- TEXT PASSAGE:
* * * *

Dive Brief:
- Civica Rx, the nonprofit generics company formed by U.S. health systems to ease drug shortages, has signed with London-headquartered Hikma Pharmaceuticals to produce 14 sterile injectables that have been in short supply at hospitals.
- The partners did not state what drugs Hikma will produce for Civica beyond that they are "used daily by hospitals in emergency care, surgery, pain management and in treating hypertension." The list will be announced later, and shipping should begin by the end of 2019.
- The combination of price increases and shortages of essential generic drugs has been challenging for hospitals, with consulting firm Vizient estimating an additional 8.6 million personnel hours are spent managing shortages.
Dive Insight:
The deal with Hikma is an important step forward for the ambitions of Civica, which formed as a way to secure a supply of off-patent medicine at more predictable prices. Thirty health systems with 900 hospitals, representing 30% of the 931,000 licensed hospital beds in the United States, have signed on as members.
Civica will serve as a private label distributor, using Hikma's U.S. Food and Drug Administration Abbreviated New Drug Application (ANDA) approvals but with Civica's national drug code.
Hikma is the second partner with which Civica has signed a deal. In May, the nonprofit partnered with Danish company Xellia Pharmaceuticals for a supply of anti-infectives vancomycin and daptomycin.

* * * *

- SOURCE MATERIAL:
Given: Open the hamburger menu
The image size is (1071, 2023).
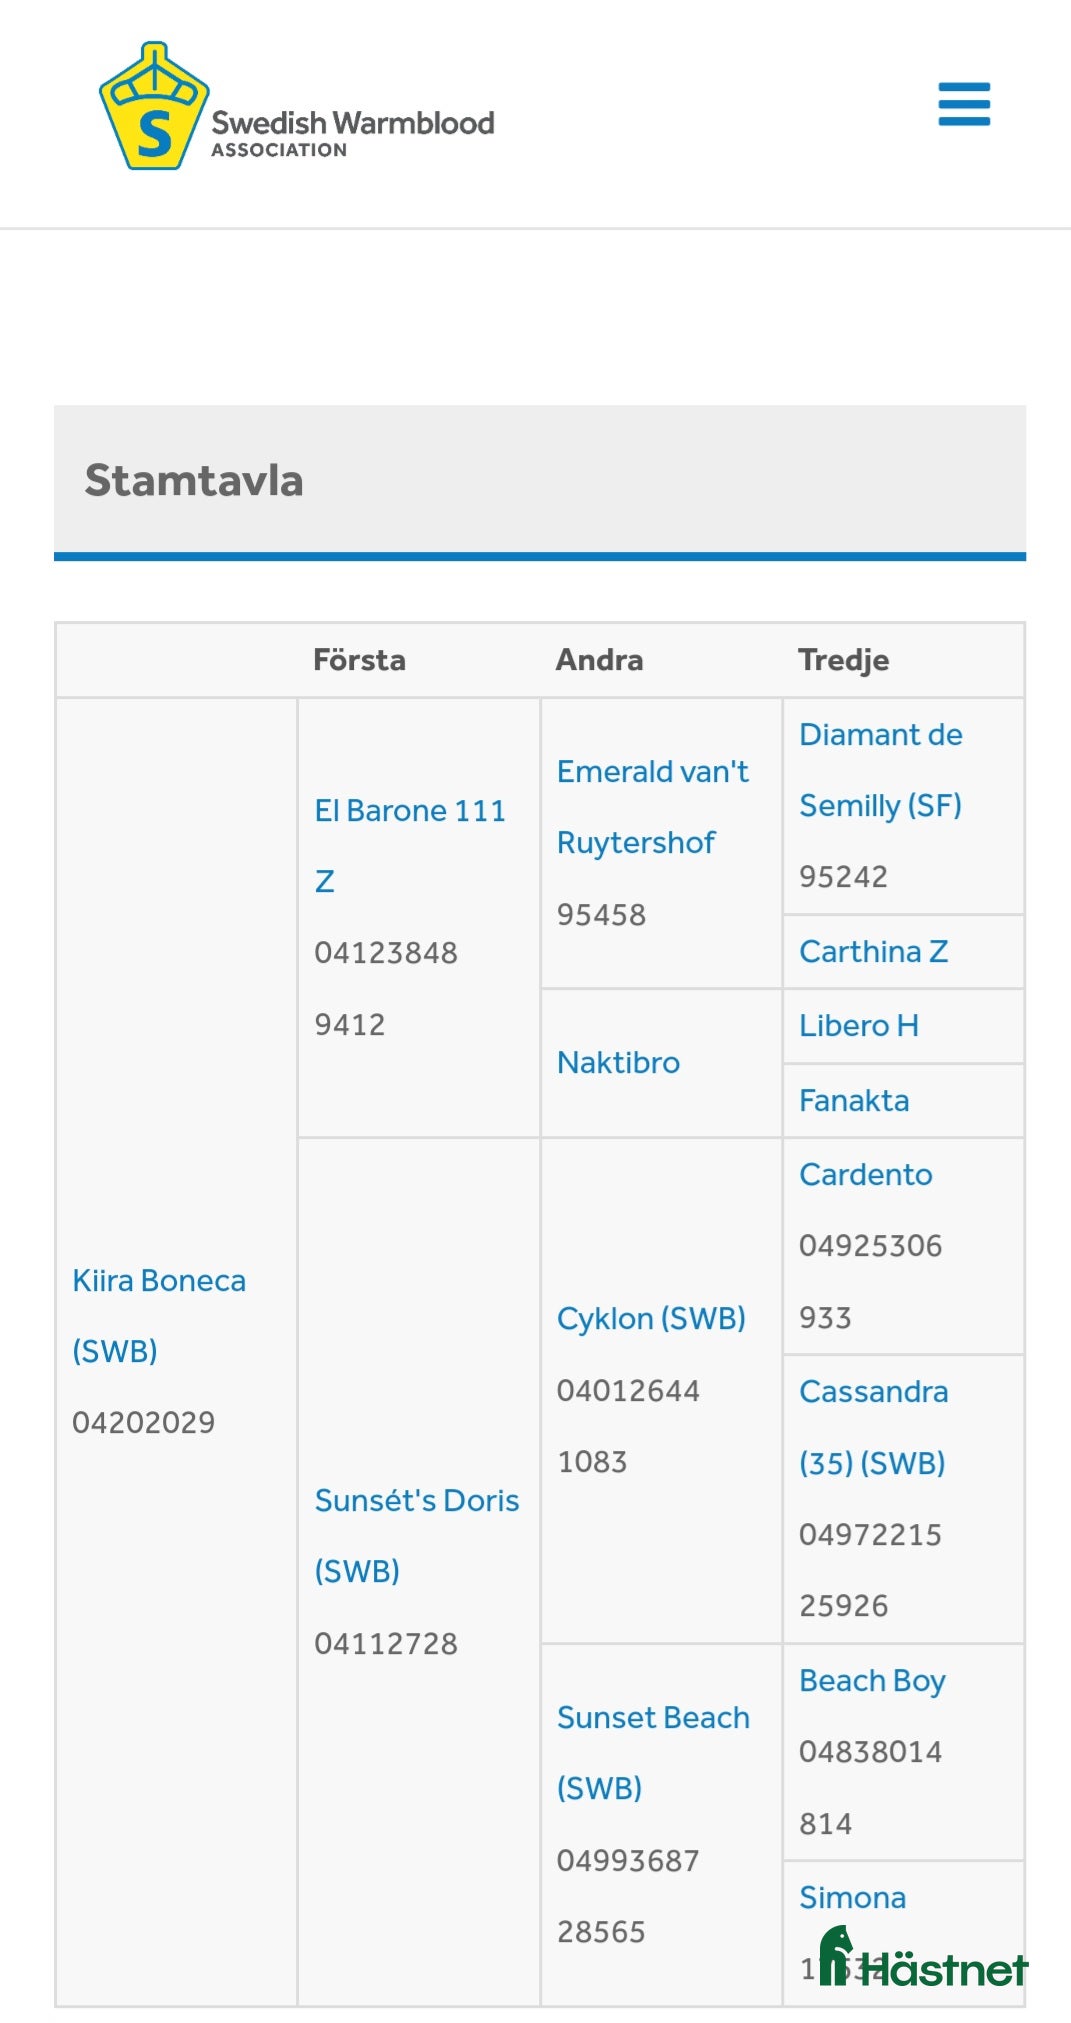Looking at the screenshot, I should pyautogui.click(x=964, y=104).
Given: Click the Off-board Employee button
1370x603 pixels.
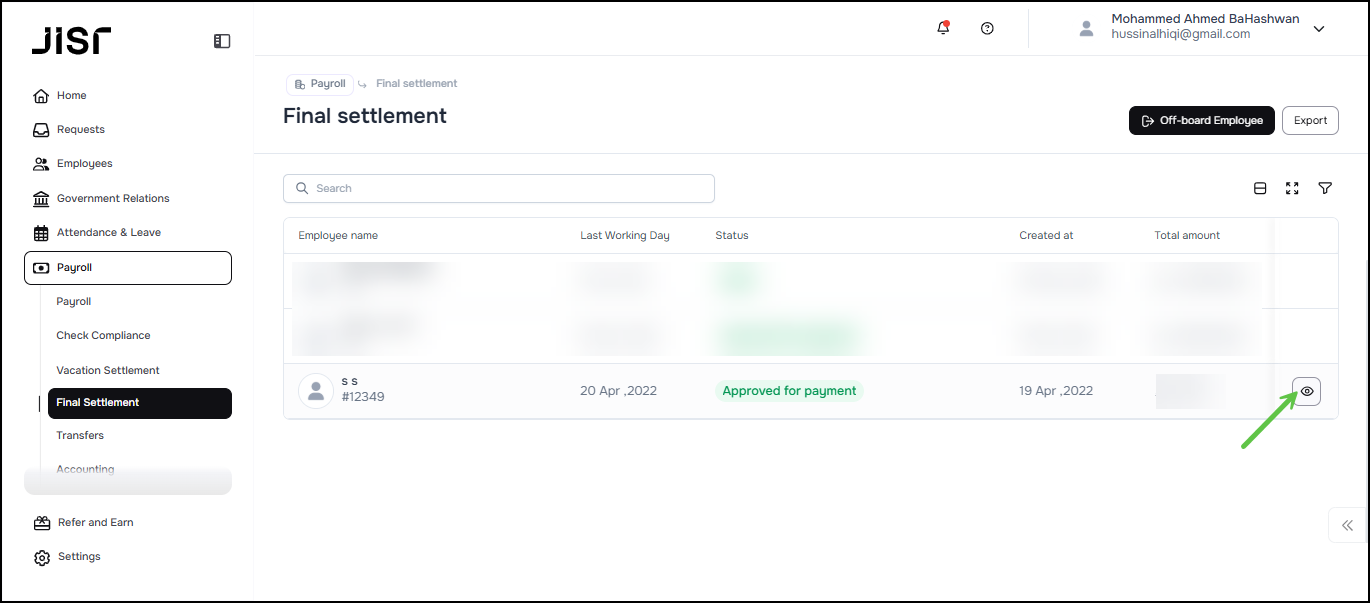Looking at the screenshot, I should click(x=1201, y=120).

* * * *

- YOUR OBJECTIVE: Reproduce the Civica Rx article from "- The combination" up to and including "national drug code.", substituting "scarcities" for "shortages".

- COMPLETED EXERCISE:
- The combination of price increases and scarcities of essential generic drugs has been challenging for hospitals, with consulting firm Vizient estimating an additional 8.6 million personnel hours are spent managing scarcities.
Dive Insight:
The deal with Hikma is an important step forward for the ambitions of Civica, which formed as a way to secure a supply of off-patent medicine at more predictable prices. Thirty health systems with 900 hospitals, representing 30% of the 931,000 licensed hospital beds in the United States, have signed on as members.
Civica will serve as a private label distributor, using Hikma's U.S. Food and Drug Administration Abbreviated New Drug Application (ANDA) approvals but with Civica's national drug code.